In these types of attacks, machine learning (ML) can be a game-changer by improving the traditional web security. For instance, it can determine if users are going to be forwarded to a dangerous website’s link through the destination path’s traversal. To attain this goal, traversal detection algorithms are integrated in ML. Likewise; ML can look for any sudden or unusual redirecting from a web-page on the host server.
Deep Learning
Ransomware is a type of cyberthreat that paralyzes and effectively locks the data of its victim. In order to provide access to this data, cybercriminals ask for ransom in exchange for data. The data is encrypted through cryptographic algorithms which generate an encryption key and sends it to the command and control center of the cybercriminals.
In such scenarios, a division of machine learning called deep learning is utilized. Deep learning is used to recognize any fresh ransomware threat. Datasets are trained for analyzing the common ransomware behaviors to predict any upcoming ransomware attack.

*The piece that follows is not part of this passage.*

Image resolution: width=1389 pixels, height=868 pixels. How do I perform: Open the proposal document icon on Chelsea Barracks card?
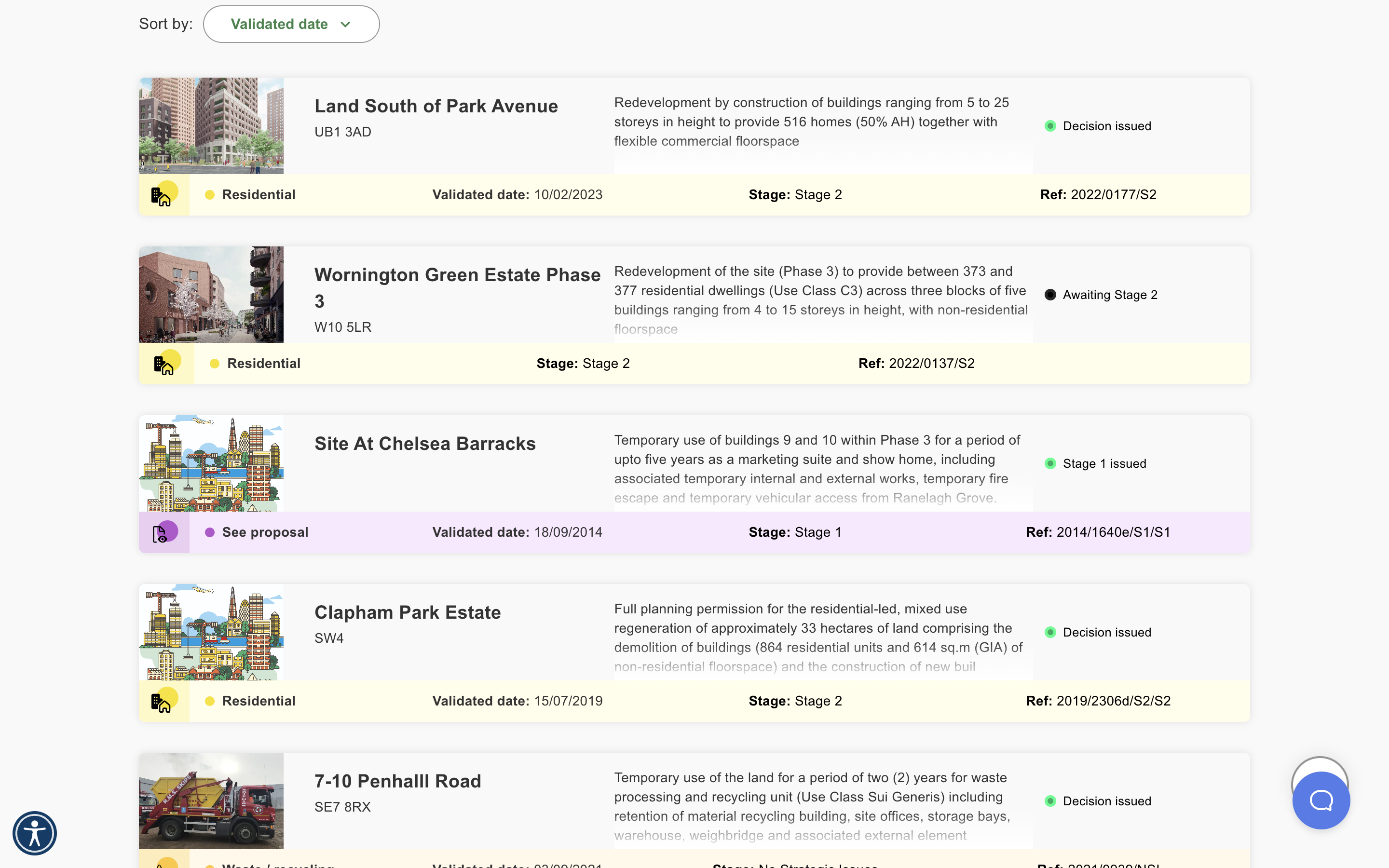click(163, 532)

To make the system learn, a huge amount of ransomware files along with a bigger amount of non-malicious files are needed for training of the model. ML-based algorithms search and identify the major features from the dataset. These attributes are then subdivided in order to initiate the training of the model. Afterward, whenever a ransomware strain attempts to infect a system, the ML tool runs it against the trained model and computes a set of actions to respond to the attack, thereby saving the computer from being locked.
Remote Attacks
When a single computer or multiple computers are targeted by a cybercriminal, it is known as a remote attack. Such a hacker searches for loopholes in the network or the machine to enter a system. Usually, such attacks are carried out to copy sensitive data or completely ravage a network through a malware infection.
Remote attacks can be caused from a DDoS attack. In such types of attack, the server is damaged by repeatedly flooding it with fake requests. Consequently, as the servers are frozen, the cybercriminals make their move.
With machine learning algorithms, these attacks can be thwarted by a thorough analysis of the system behavior and pinpointing of any unusual instances which does not make sense according to the standard network activities. ML algorithms can be empowered to monitor and detect a malicious payload before it is too late.
Webshell
Webshell is a malware threat which facilitates a hacker in accessing and changing the settings of a website from the server’s web root directory. Hence, the cybercriminal has his/her hands on the complete database.
For e-commerce websites, cybercriminals can even get their hands on financial details like credit card data which can be exploited in a wide range of crimes. This is the major reason that webshell is mostly used against e-commerce websites.
By using machine learning, the figures and data of shopping carts can be analyzed and learnt by ML-based models to differ between malicious actions and standard actions. Malicious files can be fed to ML in order to enhance the training and capability of the model. This training then assists ML-based systems to pick webshells and quarantine them before they can perform harm the system.